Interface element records
[Start]

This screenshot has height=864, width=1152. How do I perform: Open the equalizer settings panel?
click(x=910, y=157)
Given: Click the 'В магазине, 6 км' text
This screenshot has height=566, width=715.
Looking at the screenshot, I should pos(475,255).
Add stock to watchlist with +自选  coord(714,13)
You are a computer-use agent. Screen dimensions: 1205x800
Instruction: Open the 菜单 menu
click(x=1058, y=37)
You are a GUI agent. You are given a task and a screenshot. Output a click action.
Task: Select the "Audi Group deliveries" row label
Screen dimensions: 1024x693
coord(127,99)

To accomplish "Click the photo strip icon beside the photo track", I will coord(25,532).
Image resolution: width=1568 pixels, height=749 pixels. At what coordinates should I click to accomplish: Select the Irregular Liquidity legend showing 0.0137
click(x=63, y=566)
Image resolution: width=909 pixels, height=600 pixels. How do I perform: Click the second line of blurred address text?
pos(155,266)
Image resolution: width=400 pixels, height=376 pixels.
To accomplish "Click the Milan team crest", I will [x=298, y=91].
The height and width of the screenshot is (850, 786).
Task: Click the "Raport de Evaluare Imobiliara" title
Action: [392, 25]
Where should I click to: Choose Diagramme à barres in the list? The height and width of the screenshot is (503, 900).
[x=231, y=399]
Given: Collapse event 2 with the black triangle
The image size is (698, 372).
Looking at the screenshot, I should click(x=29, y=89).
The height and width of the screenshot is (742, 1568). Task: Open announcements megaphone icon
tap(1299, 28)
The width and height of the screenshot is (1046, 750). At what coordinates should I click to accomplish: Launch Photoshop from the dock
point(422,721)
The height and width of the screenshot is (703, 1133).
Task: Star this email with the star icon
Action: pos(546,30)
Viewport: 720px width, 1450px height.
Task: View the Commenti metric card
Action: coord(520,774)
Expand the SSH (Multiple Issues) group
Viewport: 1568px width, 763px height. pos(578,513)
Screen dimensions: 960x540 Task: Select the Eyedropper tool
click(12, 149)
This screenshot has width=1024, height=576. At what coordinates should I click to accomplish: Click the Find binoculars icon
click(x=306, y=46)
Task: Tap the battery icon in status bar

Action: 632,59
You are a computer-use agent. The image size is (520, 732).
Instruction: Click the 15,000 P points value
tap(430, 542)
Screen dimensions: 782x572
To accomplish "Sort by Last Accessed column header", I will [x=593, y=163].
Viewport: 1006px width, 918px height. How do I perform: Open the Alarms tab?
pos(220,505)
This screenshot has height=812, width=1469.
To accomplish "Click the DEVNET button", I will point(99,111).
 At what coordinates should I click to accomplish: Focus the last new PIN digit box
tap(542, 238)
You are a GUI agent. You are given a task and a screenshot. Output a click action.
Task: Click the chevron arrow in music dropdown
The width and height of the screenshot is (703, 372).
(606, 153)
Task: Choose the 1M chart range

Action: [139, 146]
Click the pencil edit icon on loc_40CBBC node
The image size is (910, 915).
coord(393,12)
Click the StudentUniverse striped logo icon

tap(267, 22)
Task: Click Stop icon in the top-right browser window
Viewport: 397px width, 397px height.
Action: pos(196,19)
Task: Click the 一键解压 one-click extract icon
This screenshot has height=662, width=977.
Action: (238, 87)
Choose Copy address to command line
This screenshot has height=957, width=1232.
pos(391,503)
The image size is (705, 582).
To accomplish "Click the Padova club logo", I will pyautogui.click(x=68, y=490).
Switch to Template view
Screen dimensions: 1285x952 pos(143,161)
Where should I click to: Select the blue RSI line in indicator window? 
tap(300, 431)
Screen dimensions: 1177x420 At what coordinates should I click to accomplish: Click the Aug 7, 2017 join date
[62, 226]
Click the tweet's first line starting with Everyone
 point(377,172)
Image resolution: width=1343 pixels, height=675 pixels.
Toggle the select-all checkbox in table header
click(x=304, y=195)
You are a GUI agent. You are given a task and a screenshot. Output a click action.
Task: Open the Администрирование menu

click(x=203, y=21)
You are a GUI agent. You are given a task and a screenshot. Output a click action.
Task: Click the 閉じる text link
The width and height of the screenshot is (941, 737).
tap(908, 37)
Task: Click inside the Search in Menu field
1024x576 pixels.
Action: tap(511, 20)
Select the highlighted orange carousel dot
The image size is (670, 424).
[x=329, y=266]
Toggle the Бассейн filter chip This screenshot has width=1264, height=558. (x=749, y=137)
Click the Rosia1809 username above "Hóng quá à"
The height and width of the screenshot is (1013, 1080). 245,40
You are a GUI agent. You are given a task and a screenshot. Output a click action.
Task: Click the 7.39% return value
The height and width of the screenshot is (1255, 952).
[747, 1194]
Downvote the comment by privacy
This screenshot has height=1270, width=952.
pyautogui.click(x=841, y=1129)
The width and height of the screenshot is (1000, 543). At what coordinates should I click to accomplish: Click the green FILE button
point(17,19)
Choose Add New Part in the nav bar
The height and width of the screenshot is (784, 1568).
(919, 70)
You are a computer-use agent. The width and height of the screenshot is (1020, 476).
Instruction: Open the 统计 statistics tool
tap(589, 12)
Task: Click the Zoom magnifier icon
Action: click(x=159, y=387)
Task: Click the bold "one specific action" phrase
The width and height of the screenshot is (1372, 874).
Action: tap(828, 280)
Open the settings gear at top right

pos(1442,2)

[End]

→ **Objective**: Copy each of the records above line for line, with no changes.

→ **Written solution**:
This screenshot has height=864, width=1152. How do I perform: Open the equalizer settings panel?
click(x=910, y=157)
Given: Click the 'В магазине, 6 км' text
This screenshot has height=566, width=715.
Looking at the screenshot, I should pos(475,255).
Add stock to watchlist with +自选  coord(714,13)
You are a computer-use agent. Screen dimensions: 1205x800
Instruction: Open the 菜单 menu
click(x=1058, y=37)
You are a GUI agent. You are given a task and a screenshot. Output a click action.
Task: Select the "Audi Group deliveries" row label
Screen dimensions: 1024x693
coord(127,99)

To accomplish "Click the photo strip icon beside the photo track", I will coord(25,532).
Image resolution: width=1568 pixels, height=749 pixels. At what coordinates should I click to accomplish: Select the Irregular Liquidity legend showing 0.0137
click(x=63, y=566)
Image resolution: width=909 pixels, height=600 pixels. How do I perform: Click the second line of blurred address text?
pos(155,266)
Image resolution: width=400 pixels, height=376 pixels.
To accomplish "Click the Milan team crest", I will [x=298, y=91].
The height and width of the screenshot is (850, 786).
Task: Click the "Raport de Evaluare Imobiliara" title
Action: [392, 25]
Where should I click to: Choose Diagramme à barres in the list? The height and width of the screenshot is (503, 900).
[x=231, y=399]
Given: Collapse event 2 with the black triangle
The image size is (698, 372).
Looking at the screenshot, I should click(x=29, y=89).
The height and width of the screenshot is (742, 1568). Task: Open announcements megaphone icon
tap(1299, 28)
The width and height of the screenshot is (1046, 750). At what coordinates should I click to accomplish: Launch Photoshop from the dock
point(422,721)
The height and width of the screenshot is (703, 1133).
Task: Star this email with the star icon
Action: pos(546,30)
Viewport: 720px width, 1450px height.
Task: View the Commenti metric card
Action: coord(520,774)
Expand the SSH (Multiple Issues) group
Viewport: 1568px width, 763px height. pos(578,513)
Screen dimensions: 960x540 Task: Select the Eyedropper tool
click(12, 149)
This screenshot has width=1024, height=576. At what coordinates should I click to accomplish: Click the Find binoculars icon
click(x=306, y=46)
Task: Tap the battery icon in status bar

Action: 632,59
You are a computer-use agent. The image size is (520, 732).
Instruction: Click the 15,000 P points value
tap(430, 542)
Screen dimensions: 782x572
To accomplish "Sort by Last Accessed column header", I will [x=593, y=163].
Viewport: 1006px width, 918px height. How do I perform: Open the Alarms tab?
pos(220,505)
This screenshot has height=812, width=1469.
To accomplish "Click the DEVNET button", I will point(99,111).
 At what coordinates should I click to accomplish: Focus the last new PIN digit box
tap(542, 238)
You are a GUI agent. You are given a task and a screenshot. Output a click action.
Task: Click the chevron arrow in music dropdown
The width and height of the screenshot is (703, 372).
(606, 153)
Task: Choose the 1M chart range

Action: [139, 146]
Click the pencil edit icon on loc_40CBBC node
The image size is (910, 915).
coord(393,12)
Click the StudentUniverse striped logo icon

tap(267, 22)
Task: Click Stop icon in the top-right browser window
Viewport: 397px width, 397px height.
Action: pos(196,19)
Task: Click the 一键解压 one-click extract icon
This screenshot has height=662, width=977.
Action: (238, 87)
Choose Copy address to command line
This screenshot has height=957, width=1232.
pos(391,503)
The image size is (705, 582).
To accomplish "Click the Padova club logo", I will pyautogui.click(x=68, y=490).
Switch to Template view
Screen dimensions: 1285x952 pos(143,161)
Where should I click to: Select the blue RSI line in indicator window? 
tap(300, 431)
Screen dimensions: 1177x420 At what coordinates should I click to accomplish: Click the Aug 7, 2017 join date
[62, 226]
Click the tweet's first line starting with Everyone
 point(377,172)
Image resolution: width=1343 pixels, height=675 pixels.
Toggle the select-all checkbox in table header
click(x=304, y=195)
You are a GUI agent. You are given a task and a screenshot. Output a click action.
Task: Open the Администрирование menu

click(x=203, y=21)
You are a GUI agent. You are given a task and a screenshot. Output a click action.
Task: Click the 閉じる text link
The width and height of the screenshot is (941, 737).
tap(908, 37)
Task: Click inside the Search in Menu field
1024x576 pixels.
Action: tap(511, 20)
Select the highlighted orange carousel dot
The image size is (670, 424).
[x=329, y=266]
Toggle the Бассейн filter chip This screenshot has width=1264, height=558. (x=749, y=137)
Click the Rosia1809 username above "Hóng quá à"
The height and width of the screenshot is (1013, 1080). 245,40
You are a GUI agent. You are given a task and a screenshot. Output a click action.
Task: Click the 7.39% return value
The height and width of the screenshot is (1255, 952).
[747, 1194]
Downvote the comment by privacy
This screenshot has height=1270, width=952.
pyautogui.click(x=841, y=1129)
The width and height of the screenshot is (1000, 543). At what coordinates should I click to accomplish: Click the green FILE button
point(17,19)
Choose Add New Part in the nav bar
The height and width of the screenshot is (784, 1568).
(919, 70)
You are a computer-use agent. The width and height of the screenshot is (1020, 476).
Instruction: Open the 统计 statistics tool
tap(589, 12)
Task: Click the Zoom magnifier icon
Action: click(x=159, y=387)
Task: Click the bold "one specific action" phrase
The width and height of the screenshot is (1372, 874).
Action: tap(828, 280)
Open the settings gear at top right

pos(1442,2)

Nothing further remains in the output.